1. Field of the Invention
The present invention relates to a digital image processing technique, and more particularly to a method and apparatus for detecting vessels in a diagnostic image.
2. Description of the Related Art
Medical problems can be diagnosed from mammography images by recognizing and detecting microcalcifications. A key problem with the aforementioned methodology is the large number of false positives (FPs) that occur in vascular regions as the sensitivity of the calcification detection algorithm is increased. An example of an FP is a vascular region mistakenly identified as a microcalcification. Such large number of FPs occurs because the calcification detection algorithm is easily confused by high frequency structure of vessels present in mammography images. An additional challenge to accurate detection and recognition of calcifications is the fact that signals generated by isolated calcifications are similar to signals generated by vessels. Since calcifications located within vessels are benign and therefore of no interest, an automated detection system that identifies calcifications in mammography images must identify vascular regions as well. An automated calcification detection system should therefore contain a module that identifies vascular regions and then rules out vascular FP finds. Additional modules in the automated detection system will identify FPs from other sources. The result is a calcification detection system that operates at high levels of precision and specificity.

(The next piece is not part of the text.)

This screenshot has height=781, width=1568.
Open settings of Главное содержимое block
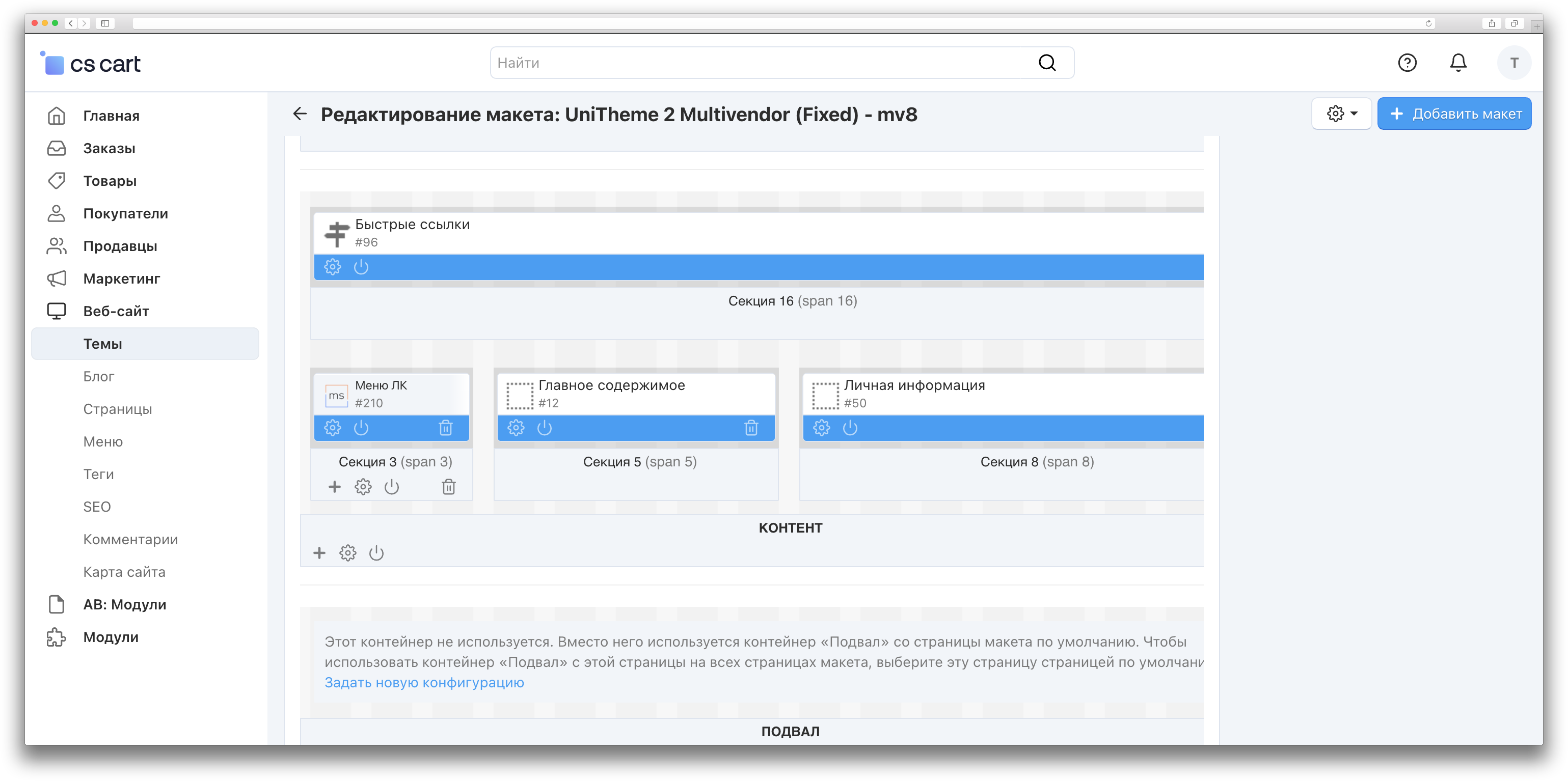pos(516,428)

The techniques currently used to detect and/or enhance the appearance of vascular images in retinal images or arteriograms (DSA) do not work for mammography. The general problem with these approaches is that the edge profiles are not always manifested with a strong contrast against the background. Furthermore, in basing edge detection solely on edge derivatives, one is highly susceptible to noise in images leading to non-robust results.
A few publications have studied automated identification of vessel contours. One such technique is described in “Automated Identification of Vessel Contours in Coronary Arteriograms by an Adaptive Tracking Algorithm”, Ying Sun, IEEE Trans. Med. Imag., Vol. 8, No. 1 (March 1989). However, with the method described in this work, one will have to manually select a starting point to begin tracking. This makes the detection process semi-automated. Secondly, the use of a matched filter in the above mentioned application to enhance the profile of vessels works only under the assumption of a known structure and scale of vessels, and a low level of image noise. This is unlikely to be the case for mammography images.
Another technique is described in “Mapping the Human Retina”, Section 6, Pinz et al., IEEE Trans. Medical Imaging, vol. 17, no. 4, pp. 606-619, 1998. In this publication a retinal map is created from scanning laser ophthalmoscope (SLO) images by finding matching edge pairs of vessels. The search range has constraints such as a minimum and maximum width, opposite gradients, and angle between edge pixel pairs. Best pixel pairs are decided based solely upon gradient. Since vessels present in mammography images have discontinuous edges and exhibit high noise, one needs to use additional constraints in edge detection.